Para trazer luz ao tema, entrevistamos a professora doutora Kátia Stocco Smole, diretora do Instituto Reúna e fundadora do Grupo Mathema. Doutora em Educação pela Faculdade de Educação da Universidade de São Paulo, Kátia já foi secretária de Educação Básica do ME.

1 – Com o advento da nova Base Nacional Curricular Comum (BNCC), houve alguma mudança nos currículos de formação dos professores e dos pedagogos?

Temos aprovadas duas novas regulamentações – a Resolução 2 de 2019 e a Resolução 1 de 2020, ambas feitas pelo Conselho Nacional de Educação, CNE, que norteiam essas mudanças na formação dos professores especialistas e dos pedagogos.

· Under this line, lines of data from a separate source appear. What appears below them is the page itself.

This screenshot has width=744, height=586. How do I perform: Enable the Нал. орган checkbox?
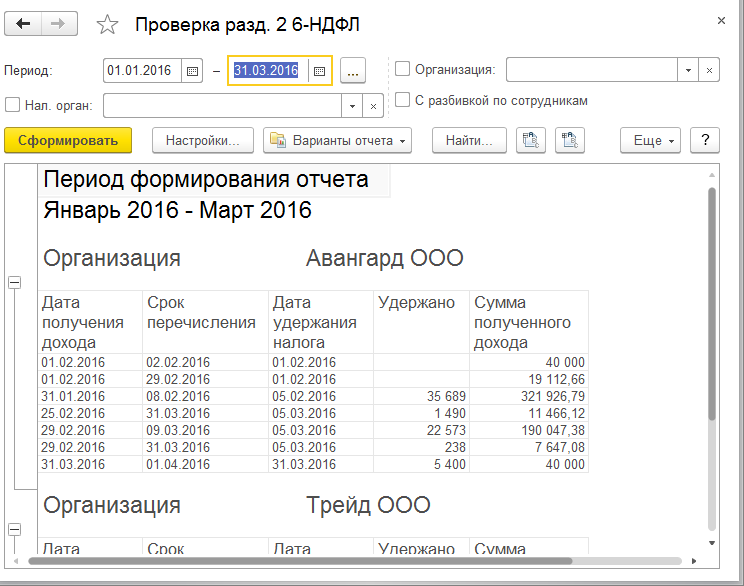tap(13, 105)
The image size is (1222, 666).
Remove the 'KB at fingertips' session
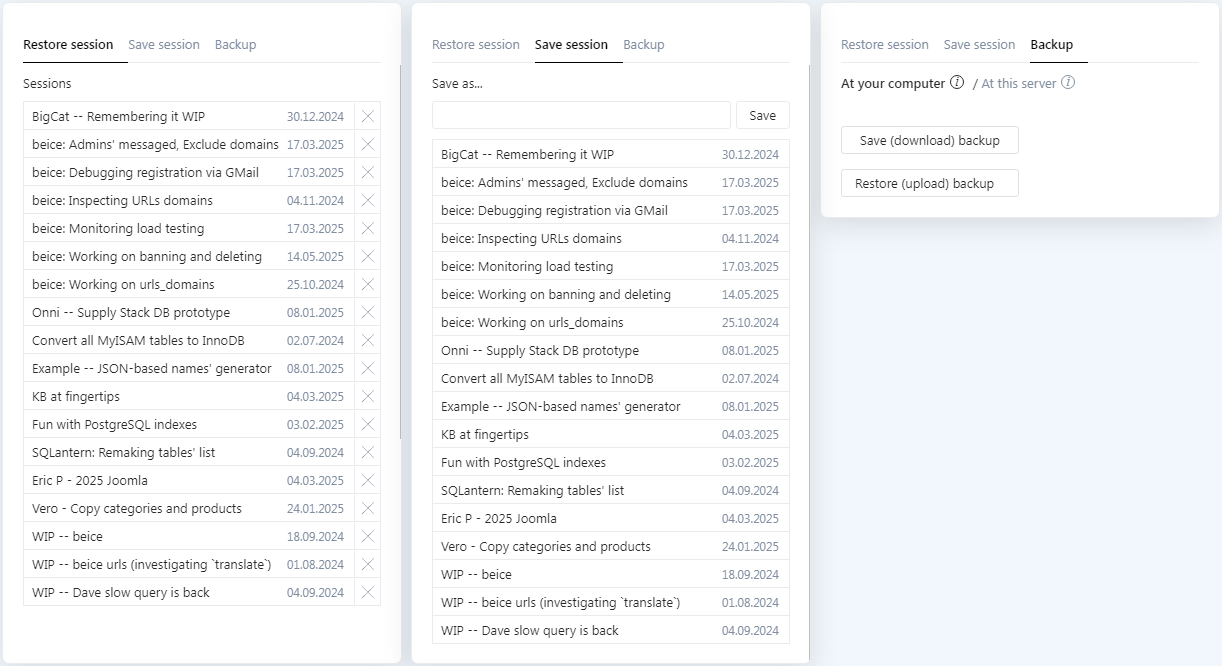click(x=367, y=396)
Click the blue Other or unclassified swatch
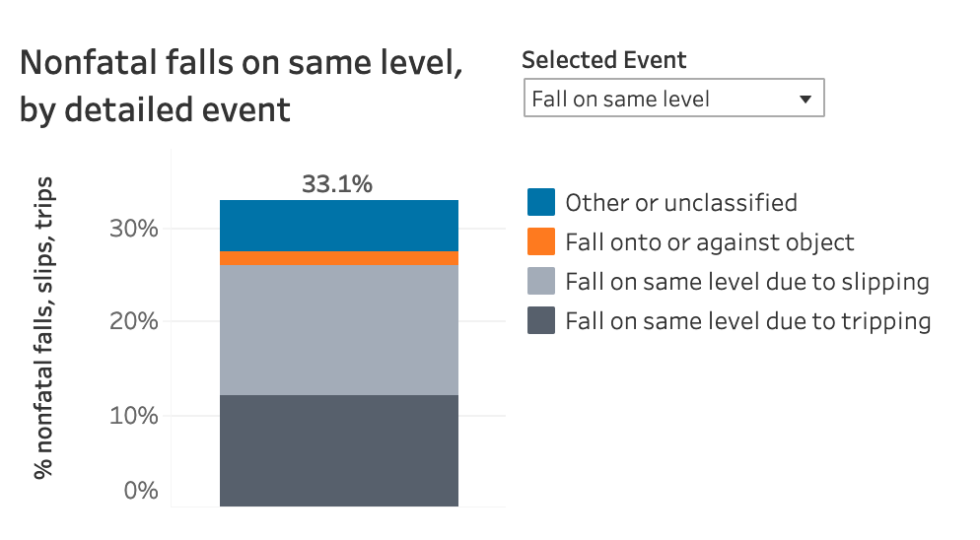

A Resolução CNE 2 de 2019 prevê mudanças nos currículos de formação de professores, tanto na pedagogia quanto na licenciatura. Ela traz uma Base Nacional Comum de formação docente que deveria organizar os currículos, com diretrizes para a formação inicial. A sua implementação, no entanto, foi adiada pelo Ministério da Educação em razão de uma pressão das universidades públicas que desejam mais tempo para discuti-la e também do processo eleitoral de 2022. Todavia, há universidades privadas que têm estudado para analisar modificações previstas em sua grade curricular.

Vale destacar que a Resolução 2 de 2019 é importante, não somente para cumprir a determinação de alinhamento com a BNCC, mas também porque apoia o cumprimento de uma meta do Plano Nacional de Educação relativa à melhoria da qualidade da profissão docente e da formação, o que é essencial

A meta 15 traz uma mudança na política de formação associada com as diretrizes feitas pelo Conselho Nacional de Educação. Assim, como a meta 16 (também do Plano Nacional de Educação), essa se relaciona com a formação continuada e com a pós-graduação dos professores, que diz que, no término do Plano Nacional de Educação, isto é, em 2024, deveríamos alcançar o marco de 50% dos professores com algum tipo de pós-graduação ou formação continuada.

O Conselho Nacional de Educação também elaborou uma diretriz de formação, ou seja,a Resolução 1 de 2020, que, por sua vez, já está mais avançada na implementação pelos estados e municípios.

Temos uma tarefa muito importante para os ministros e os secretários estaduais de Educação para que ambas as resoluções sejam de fato implementadas a partir de 2023.

2 – Como os professores formados antes da BNCC podem se qualificar e se preparar para temas como a formação socioemocional?

Essa é uma pergunta muito relevante. Primeiro, porque precisamos fazer uma formação de professores que tenha centralidade no seu desenvolvimento profissional, na formação continuada. Por isso, aquelas diretrizes inseridas na Resolução 1 de 2020 são muito importantes, pois elas trazem isso para o centro da discussão. Essa formação terá que ocorrer em um regime de colaboração entre o ministério e, especialmente, entre as redes públicas estaduais e municipais.

O regime de colaboração precisa funcionar. Em 2018, nós tínhamos o Pró BNCC – um programa de apoio às redes para a implementação da Base. Mas esse programa se encerrou prematuramente no Ministério da Educação. Seria muito especial algo similar para que as redes tivessem apoio financeiro e orientações técnicas nesse processo de formação continuada dos professores visando à implementação das inovações curriculares.

Um primeiro ponto de destaque sobre a formação dos professores é que o ministério pode induzir a formação, mas o Brasil tem uma extensão territorial muito grande, para que o ministério consiga levar formação a todos os lugares e definir o que é regionalmente fundamental. Por isso, é necessária uma política indutora, com metas de alcance e diretrizes gerais, que possam ser monitoradas, inclusive para o uso correto dos recursos. Nesse aspecto, é essencial que cada estado e seus municípios façam os seus processos formativos em  regime de colaboração, considerando as suas especificidades e os desafios locais, e de  modo que a BNCC seja o centro desse processo de formação continuada.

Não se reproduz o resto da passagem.